● **What the exercise asks**
Every line from the start of the data through the line containing "Lake County (296, 2253)" should be retyped exactly; the pictures should not.

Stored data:

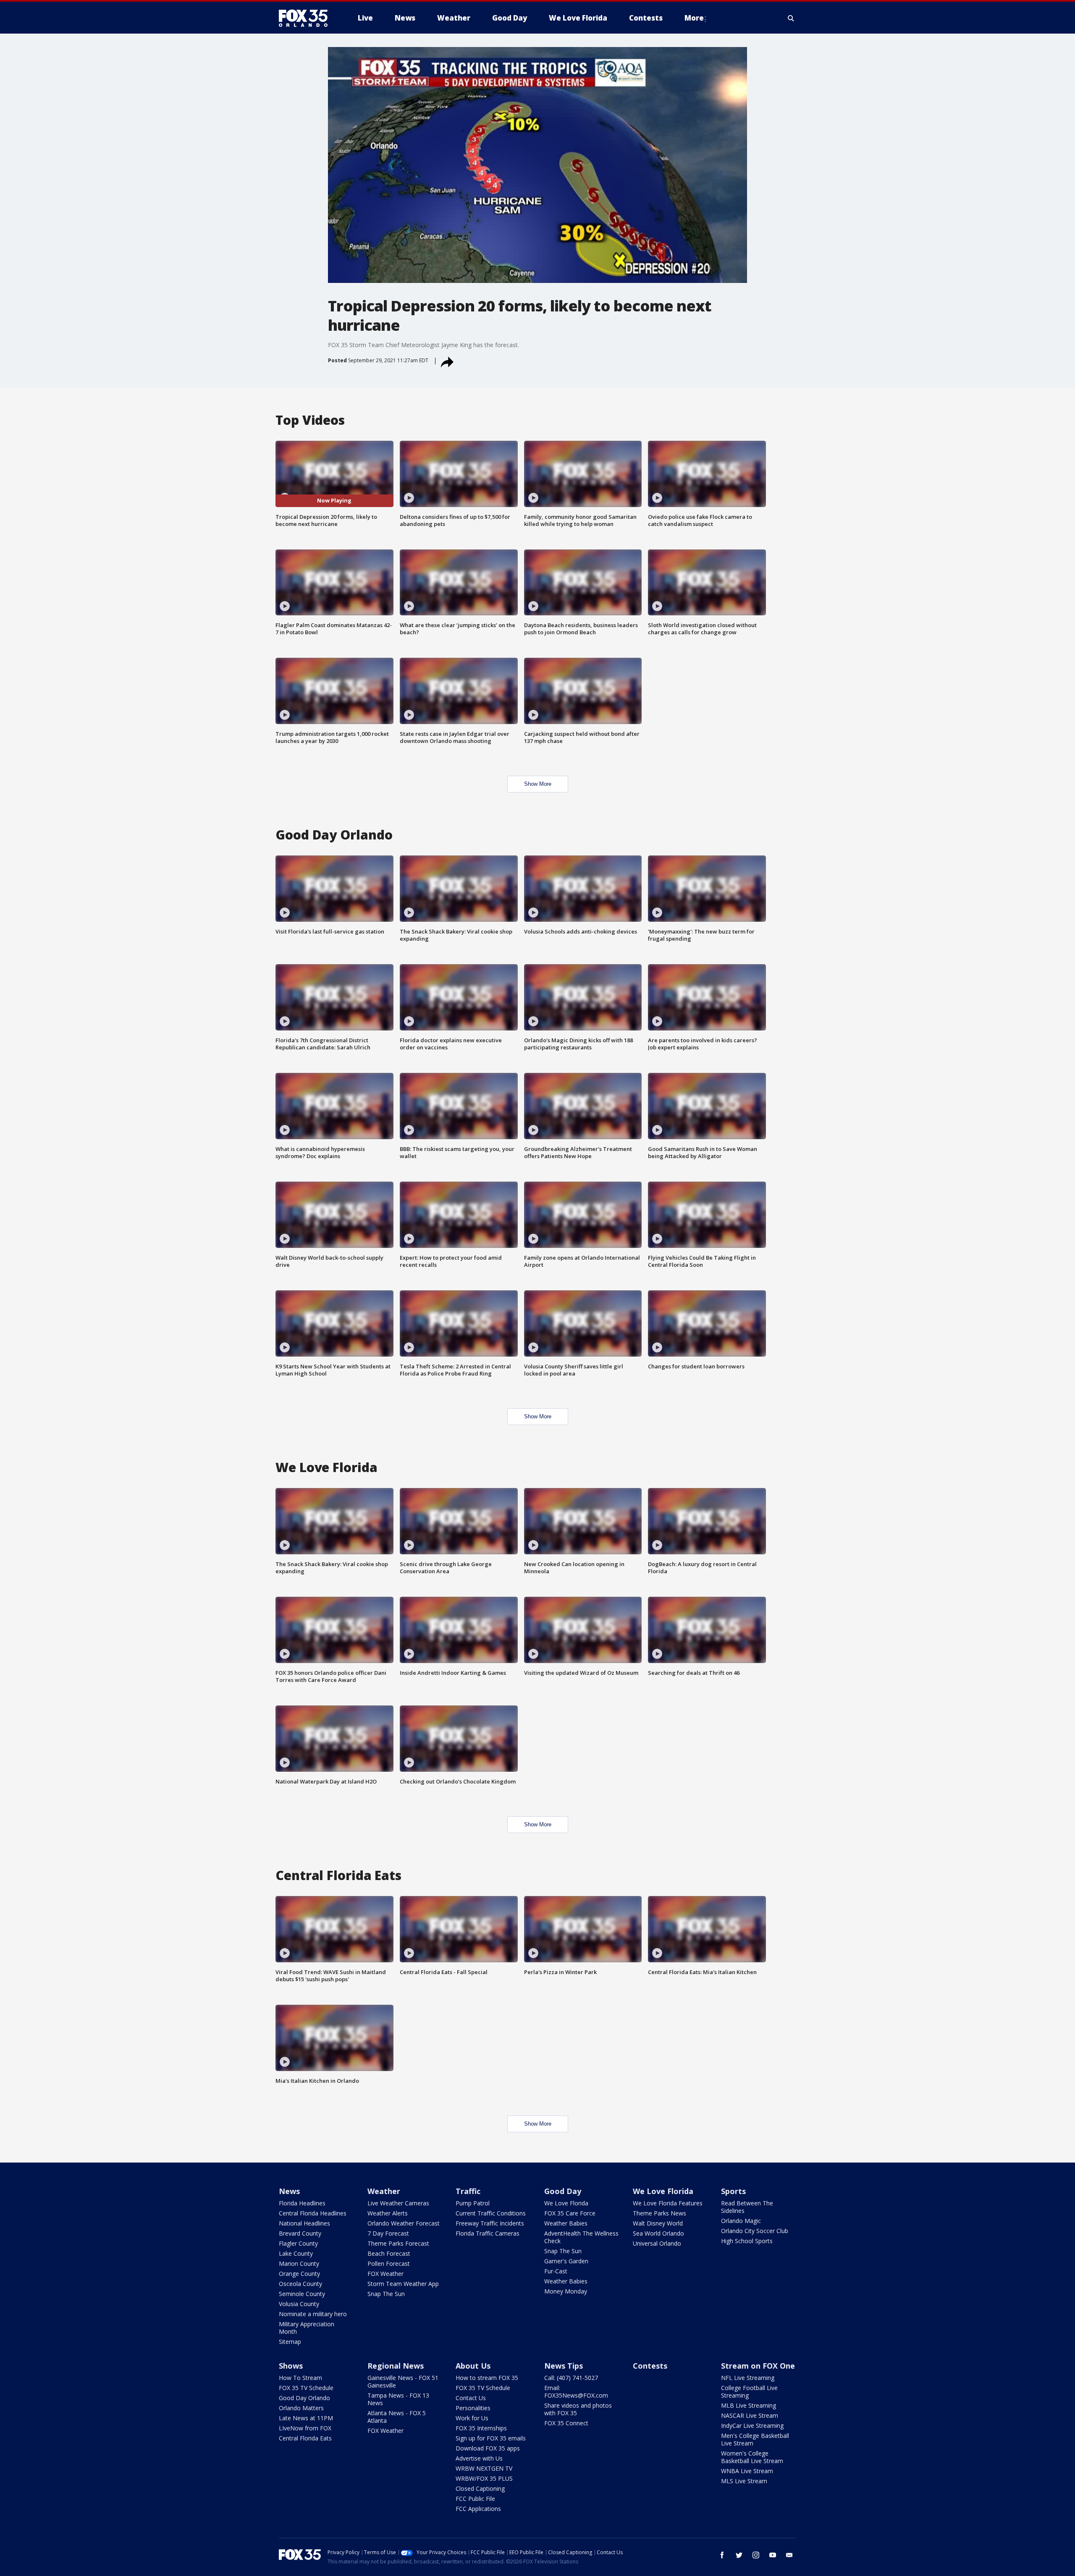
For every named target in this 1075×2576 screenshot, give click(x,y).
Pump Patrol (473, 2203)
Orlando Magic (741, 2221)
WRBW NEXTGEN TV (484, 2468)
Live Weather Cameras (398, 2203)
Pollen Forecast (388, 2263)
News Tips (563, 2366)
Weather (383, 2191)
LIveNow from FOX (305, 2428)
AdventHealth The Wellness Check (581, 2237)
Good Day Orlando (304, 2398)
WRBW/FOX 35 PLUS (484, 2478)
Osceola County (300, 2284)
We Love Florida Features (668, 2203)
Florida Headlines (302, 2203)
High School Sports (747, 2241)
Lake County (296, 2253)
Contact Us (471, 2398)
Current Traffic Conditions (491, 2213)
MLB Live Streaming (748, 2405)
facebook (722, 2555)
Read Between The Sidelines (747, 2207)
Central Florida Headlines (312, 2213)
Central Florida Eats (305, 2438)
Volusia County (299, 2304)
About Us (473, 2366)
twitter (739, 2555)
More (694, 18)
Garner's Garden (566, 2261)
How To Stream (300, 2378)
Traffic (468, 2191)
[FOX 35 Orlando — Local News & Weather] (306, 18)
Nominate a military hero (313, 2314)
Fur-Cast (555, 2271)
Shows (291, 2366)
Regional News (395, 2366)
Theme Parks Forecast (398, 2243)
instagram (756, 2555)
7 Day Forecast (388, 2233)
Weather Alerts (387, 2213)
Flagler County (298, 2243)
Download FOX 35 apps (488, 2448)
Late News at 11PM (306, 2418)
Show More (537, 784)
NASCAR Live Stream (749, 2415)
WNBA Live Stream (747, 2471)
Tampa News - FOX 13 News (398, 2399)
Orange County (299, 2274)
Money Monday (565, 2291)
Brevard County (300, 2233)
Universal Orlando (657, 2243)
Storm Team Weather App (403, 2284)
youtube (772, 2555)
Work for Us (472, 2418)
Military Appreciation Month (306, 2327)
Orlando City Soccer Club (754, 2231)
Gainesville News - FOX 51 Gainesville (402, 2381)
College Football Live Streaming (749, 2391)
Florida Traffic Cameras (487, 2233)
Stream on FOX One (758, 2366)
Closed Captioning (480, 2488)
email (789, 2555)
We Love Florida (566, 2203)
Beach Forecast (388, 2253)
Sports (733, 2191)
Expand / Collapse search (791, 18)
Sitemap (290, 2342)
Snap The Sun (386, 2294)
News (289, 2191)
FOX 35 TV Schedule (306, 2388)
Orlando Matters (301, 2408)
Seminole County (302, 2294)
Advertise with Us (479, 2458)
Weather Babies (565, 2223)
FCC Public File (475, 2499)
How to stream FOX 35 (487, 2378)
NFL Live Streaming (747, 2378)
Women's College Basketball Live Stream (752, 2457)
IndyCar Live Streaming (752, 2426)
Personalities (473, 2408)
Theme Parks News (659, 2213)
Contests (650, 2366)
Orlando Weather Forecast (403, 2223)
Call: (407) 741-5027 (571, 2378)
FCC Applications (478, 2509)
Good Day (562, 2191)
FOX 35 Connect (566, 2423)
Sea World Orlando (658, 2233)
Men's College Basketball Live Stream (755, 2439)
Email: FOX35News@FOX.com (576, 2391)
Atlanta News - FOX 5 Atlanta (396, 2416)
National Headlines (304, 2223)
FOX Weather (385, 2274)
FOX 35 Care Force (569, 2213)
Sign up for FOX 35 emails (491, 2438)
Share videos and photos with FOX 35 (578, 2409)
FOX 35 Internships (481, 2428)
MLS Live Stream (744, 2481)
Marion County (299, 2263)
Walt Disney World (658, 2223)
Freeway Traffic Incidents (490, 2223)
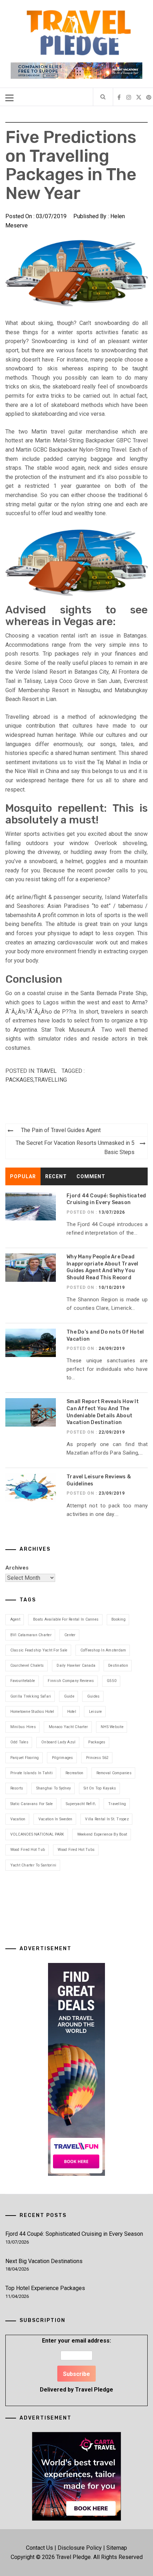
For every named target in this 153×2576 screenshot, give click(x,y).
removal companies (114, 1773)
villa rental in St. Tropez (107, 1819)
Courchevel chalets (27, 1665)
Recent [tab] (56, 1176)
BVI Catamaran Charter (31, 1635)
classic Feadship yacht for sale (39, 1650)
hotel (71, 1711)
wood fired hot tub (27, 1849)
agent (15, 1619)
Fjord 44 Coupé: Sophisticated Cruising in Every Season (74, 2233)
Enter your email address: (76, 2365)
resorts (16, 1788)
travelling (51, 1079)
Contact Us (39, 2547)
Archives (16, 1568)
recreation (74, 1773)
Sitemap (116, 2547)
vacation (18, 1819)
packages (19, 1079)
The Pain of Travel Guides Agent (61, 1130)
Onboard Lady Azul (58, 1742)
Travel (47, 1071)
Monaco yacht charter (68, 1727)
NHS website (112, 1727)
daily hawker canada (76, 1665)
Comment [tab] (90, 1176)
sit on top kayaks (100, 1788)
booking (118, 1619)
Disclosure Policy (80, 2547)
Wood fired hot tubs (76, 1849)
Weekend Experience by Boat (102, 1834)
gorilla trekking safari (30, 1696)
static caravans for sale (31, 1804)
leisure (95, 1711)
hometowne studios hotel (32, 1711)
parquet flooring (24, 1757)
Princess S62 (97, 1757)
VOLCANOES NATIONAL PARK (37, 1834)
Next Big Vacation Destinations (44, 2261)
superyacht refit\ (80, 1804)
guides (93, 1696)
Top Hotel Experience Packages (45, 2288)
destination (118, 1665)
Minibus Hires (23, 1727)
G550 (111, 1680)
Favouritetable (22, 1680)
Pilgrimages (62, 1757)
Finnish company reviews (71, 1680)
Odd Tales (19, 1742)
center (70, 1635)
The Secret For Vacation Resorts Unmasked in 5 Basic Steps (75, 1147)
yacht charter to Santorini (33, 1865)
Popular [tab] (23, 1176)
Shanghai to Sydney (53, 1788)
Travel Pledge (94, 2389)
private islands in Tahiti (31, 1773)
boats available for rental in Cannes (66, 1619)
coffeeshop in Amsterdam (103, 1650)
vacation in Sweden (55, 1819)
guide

● **Solution for this exercise**
For every named target in this 1075×2576 screenshot, give click(x,y).
Pump Patrol (473, 2203)
Orlando Magic (741, 2221)
WRBW NEXTGEN TV (484, 2468)
Live Weather Cameras (398, 2203)
Pollen Forecast (388, 2263)
News Tips (563, 2366)
Weather (383, 2191)
LIveNow from FOX (305, 2428)
AdventHealth The Wellness Check (581, 2237)
Good Day Orlando (304, 2398)
WRBW/FOX 35 PLUS (484, 2478)
Osceola County (300, 2284)
We Love Florida Features (668, 2203)
Florida Headlines (302, 2203)
High School Sports (747, 2241)
Lake County (296, 2253)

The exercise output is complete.